The 4% Rule: What Is It and Why It Matters

A popular rule of thumb for financial planners and bloggers is the 4% rule. This rule states that a diversified portfolio of stocks and bonds will allow investors to withdraw 4% of their portfolio every year without any risk of running out of money. For people trying to find out what their target retirement number is, this can be a very simple, valuable tool. Simply take the amount of income you would need annually to retire (before taxes), and divide it by 4% (or multiply by 25, they equal the same thing).

Spending in Year 1 of Retirement / 4% = My Portfolio Retirement Number

This shockingly simple equation has tremendous implications for your financial journey. However, before we get into why this is important, let’s go back to how the 4% was discovered.


In the 1990s, a financial planner named William Bengen published an article called “Determining Withdrawal Rates Using Historical Data”. Several years later, a group of professors at Trinity University validated and expanded on the study using more rigorous statistical analysis. In it, the authors back tested different withdrawal rates across a 15 and 30 year time horizon using stock market data from 1925 to 1995. For example, what the authors wanted to know was, if an investor withdrew 10% of their portfolio every year for 30 years, what percentage of time periods would they have run out of money. By testing different withdrawal rates across all historical investing periods, the authors concluded that:

If history is any guide for the future, then withdrawal rates of 3% and 4% are extremely unlikely to exhaust any portfolio of stocks and bonds”.

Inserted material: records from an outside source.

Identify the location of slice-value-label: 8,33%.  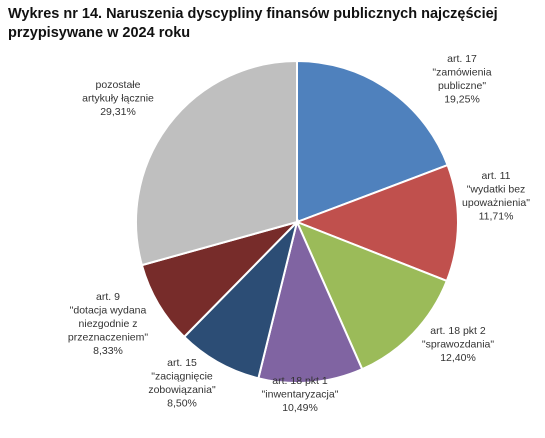
(108, 351).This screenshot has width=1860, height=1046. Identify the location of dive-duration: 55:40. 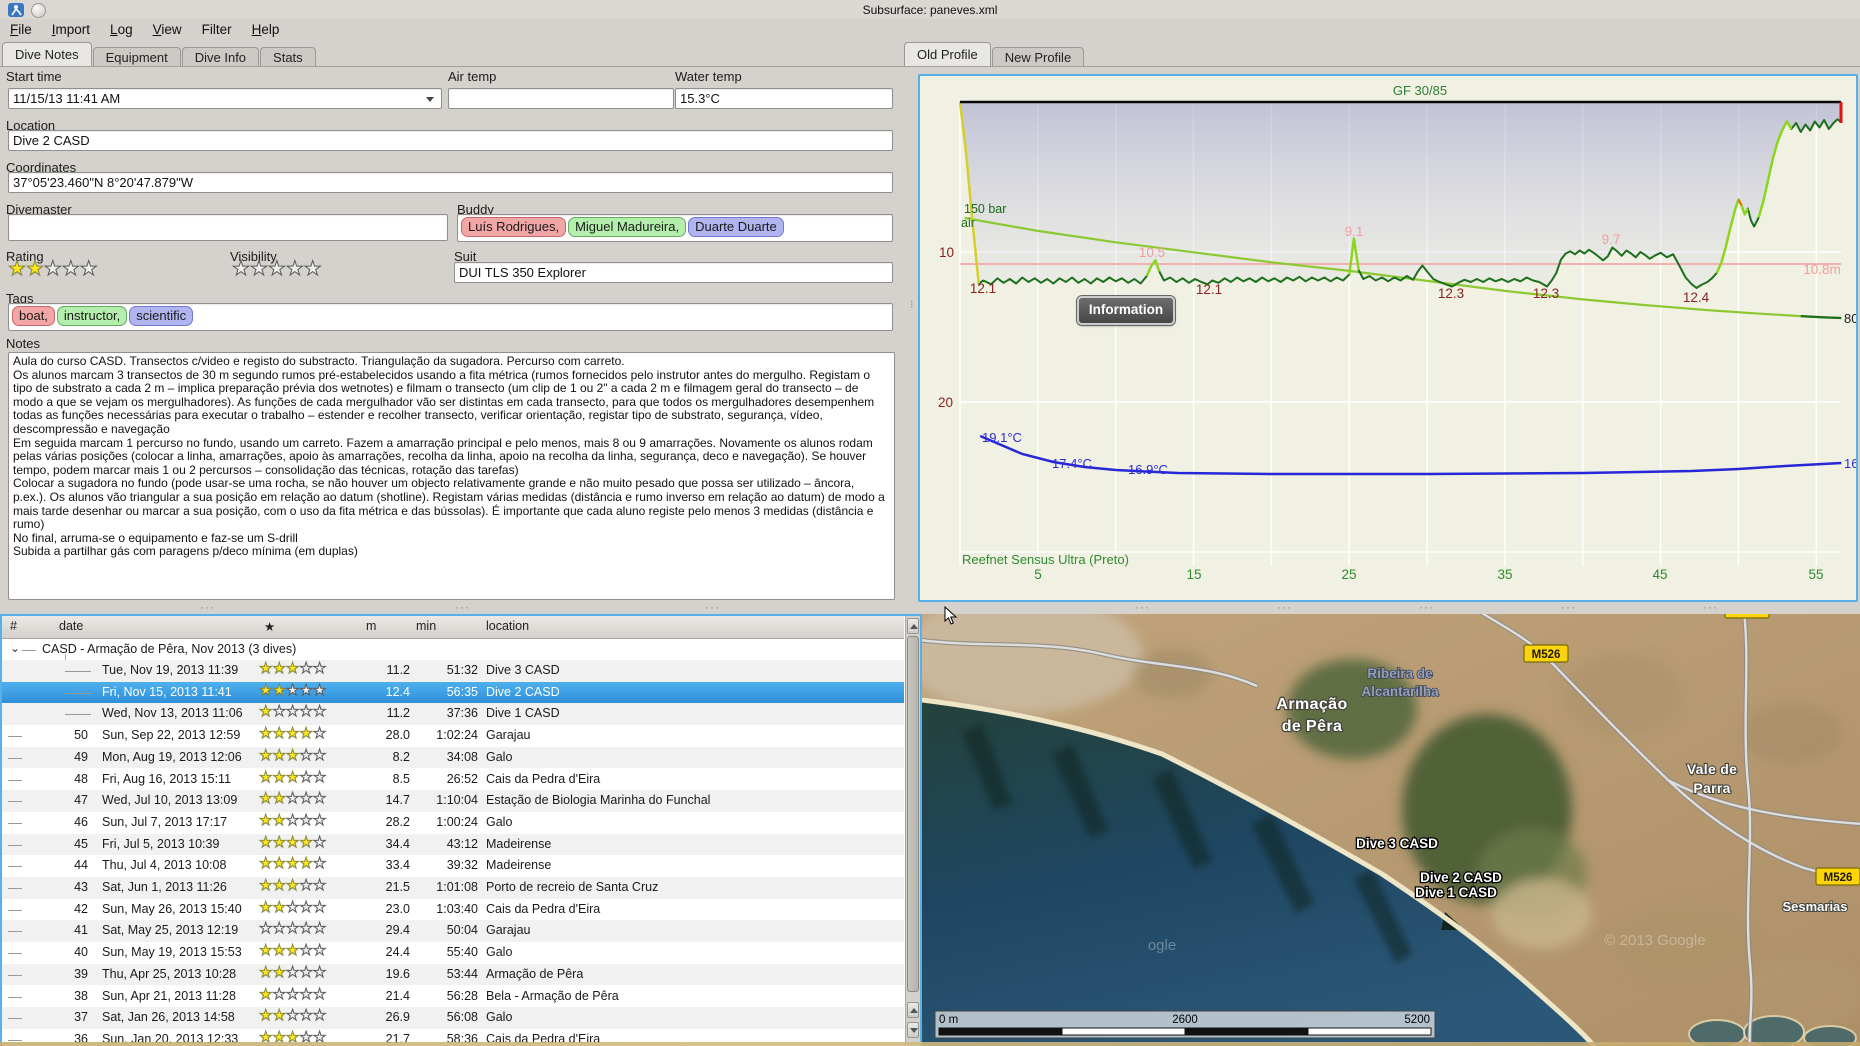
(462, 952).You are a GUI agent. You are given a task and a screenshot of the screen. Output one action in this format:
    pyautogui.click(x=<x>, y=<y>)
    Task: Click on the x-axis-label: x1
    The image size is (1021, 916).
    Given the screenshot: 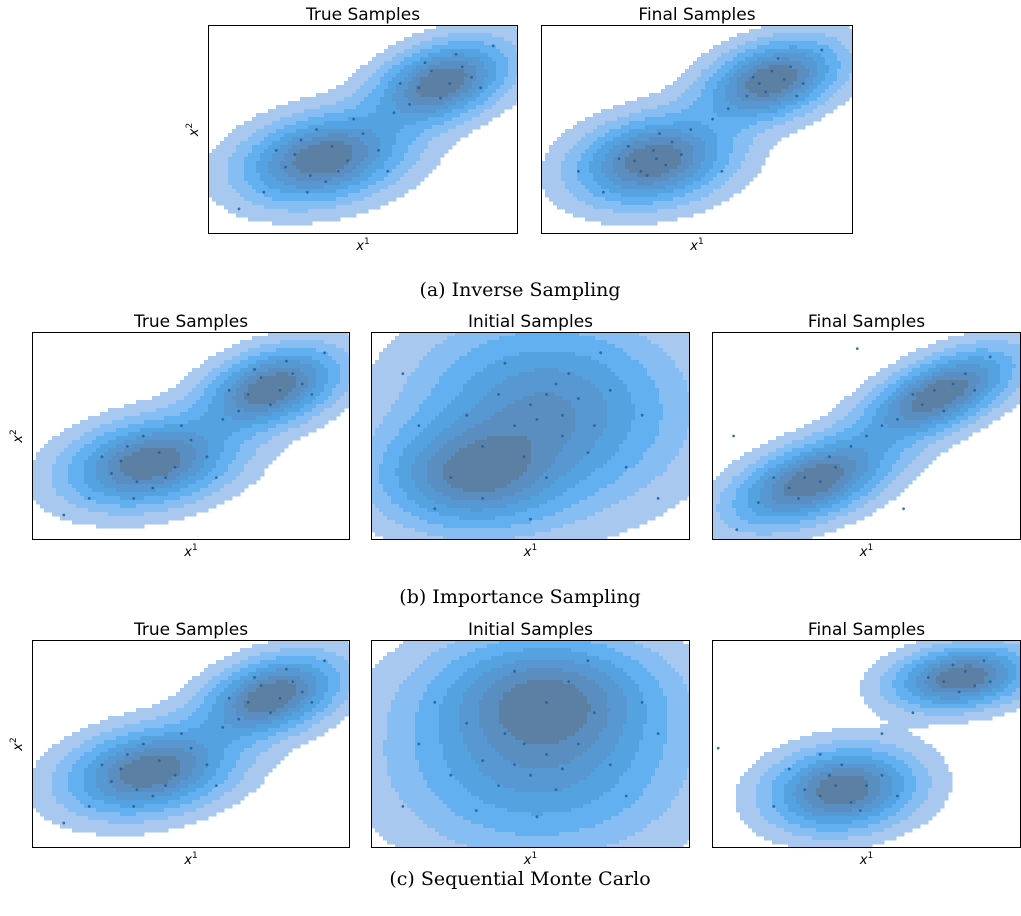 What is the action you would take?
    pyautogui.click(x=362, y=246)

And thus the 4% rule was born, and it has remained the bedrock of retirement planning ever since. The chart below shows what the safe withdrawal rate would have been for every individual time-period back to 1925.

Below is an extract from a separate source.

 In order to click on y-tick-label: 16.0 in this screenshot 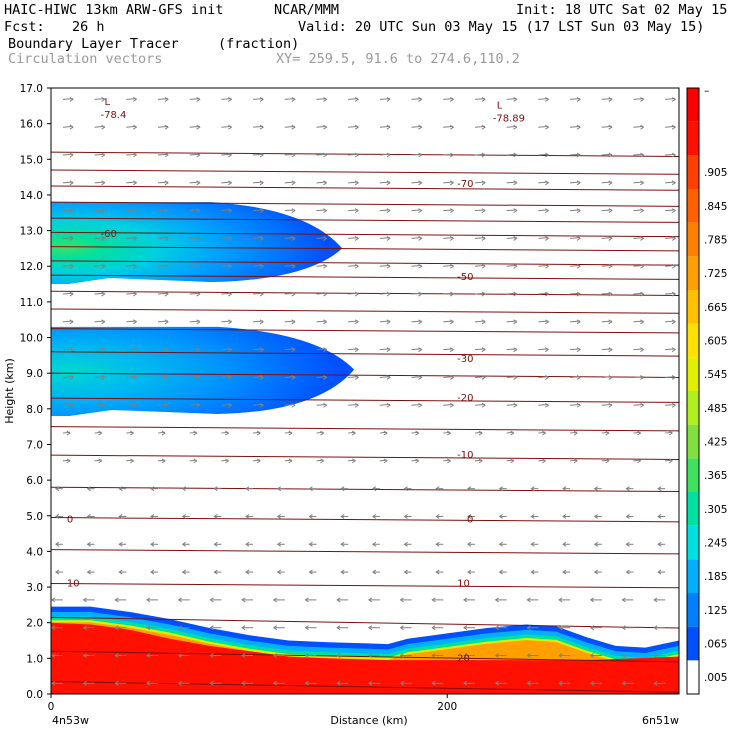, I will do `click(32, 125)`.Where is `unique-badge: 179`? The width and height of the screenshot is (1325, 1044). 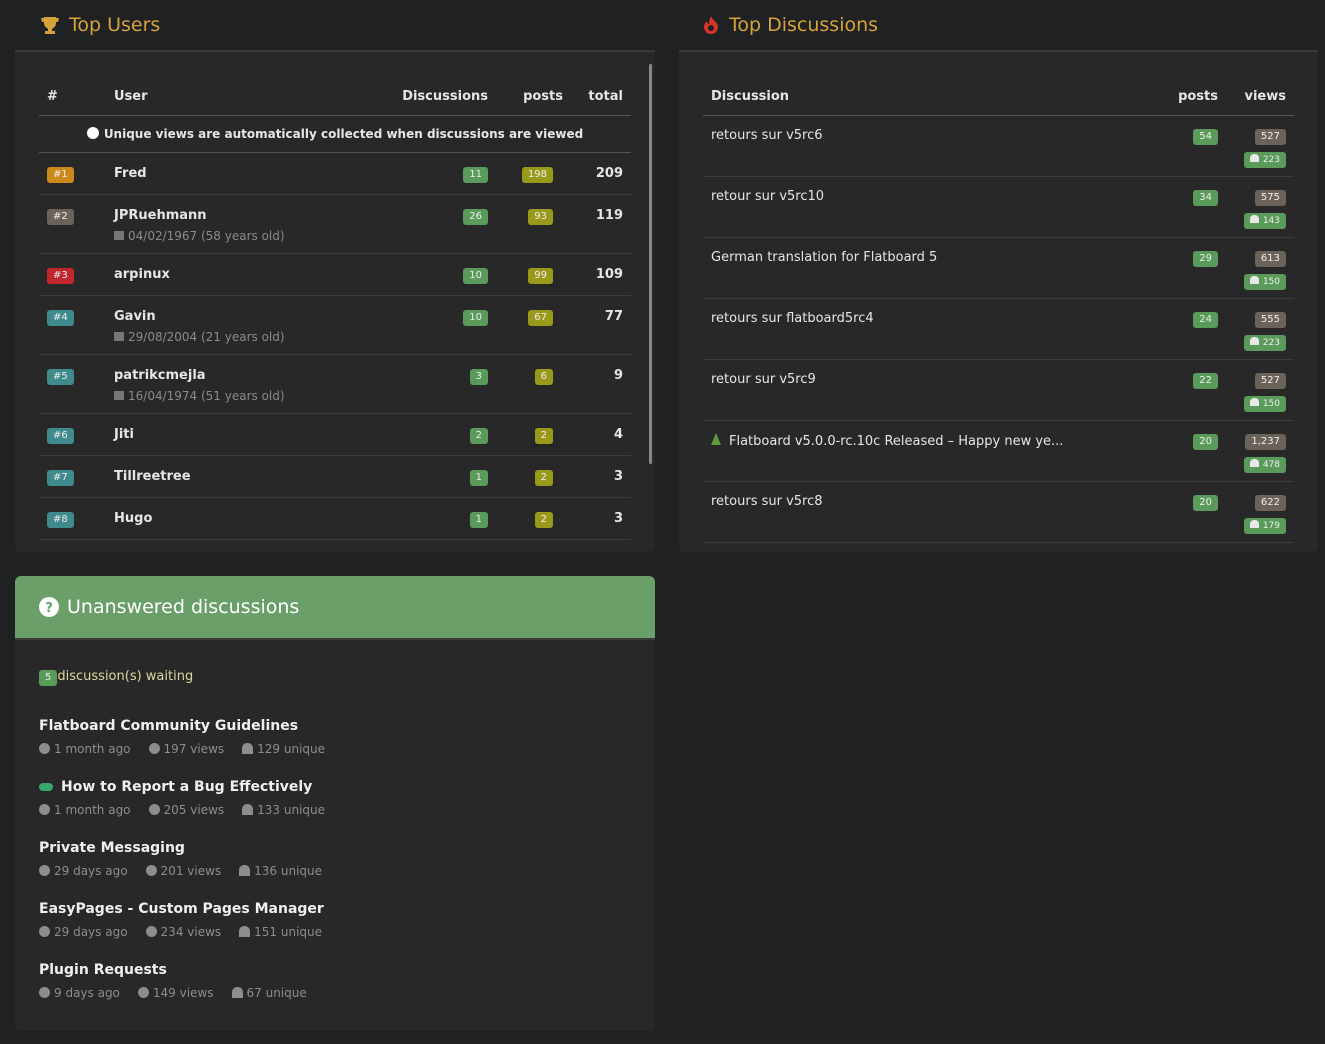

Today, there are many factors and articles that stress that 4% might be too high, while some people, like Rich Dad Poor Dad’s Robert Kiyosaki argue a rate as high as 7% is perfectly fine. In a later article, I will go into how and why you might want to adjust the 4% rule for your own planning. For now, however, the 4% rule remains one of the best ways to measure your retirement number.


What does the 4% rule can tell you about your own financial journey


  1. The 4% rule can provide you with a pretty good idea of where you need to be to retire. A person who expects to need $80,000 per year in annual income would need $2M to retire. With that target number in mind, we can begin to make saving and investing choices to help get us there.
  2. You can assess how long it will take you to get there. $2M might be a long way off for someone who is only able to save $5,000 per year towards retirement (approximately 45 years given an 8% annual stock market return). However, for the person who is able to save $2,000 per month, $2M could be achieved in a more reasonable 26 years.
  3. It emphasized the important relationship between spending and savings. The equation above is so simple because there is a direct relationship between net worth and spending. To cover $1 dollar of spending, you must save $25 more dollars. However, with a focus on budgeting and spend reduction, you can turn that sentence around. Every dollar I take out of my spending is $25 I don’t have to save. What this means for you is less stress and an earlier retirement.

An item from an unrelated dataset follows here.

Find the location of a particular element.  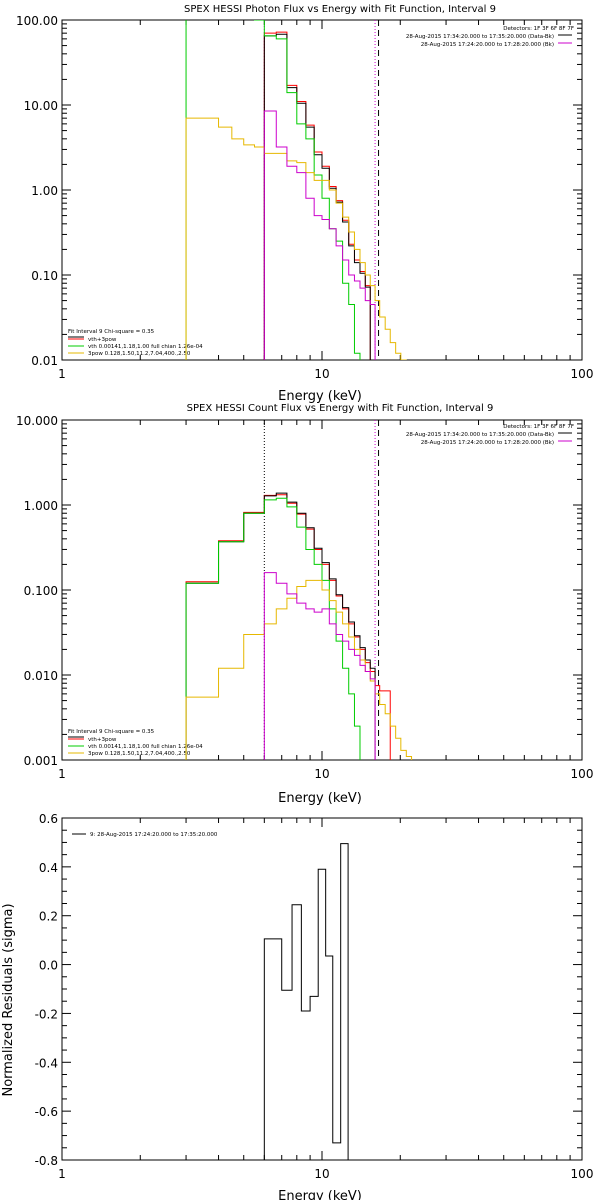

y-tick-label: 0.4 is located at coordinates (48, 868).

While the 4% rule is just a guide, and history is no guarantee of the future, the simple math outlined above can provide you with a pretty good sense of where you are and where you need to be on your journey towards financial independence and early retirement.

1 thought on “The 4% Rule: What Is It and Why It Matters

  1. Reply - December 5, 2017

    I love the simplicity of the math in this. Totally makes sense to me. At 51, I’m on the fence about retiring or jumping back into the workforce for another 5 to 7 years. That’s the big question for me….if I don’t intend to leave a big inheritance, is $1M enough? That’s what I’m kicking around myself. Thanks for taking the time to post this.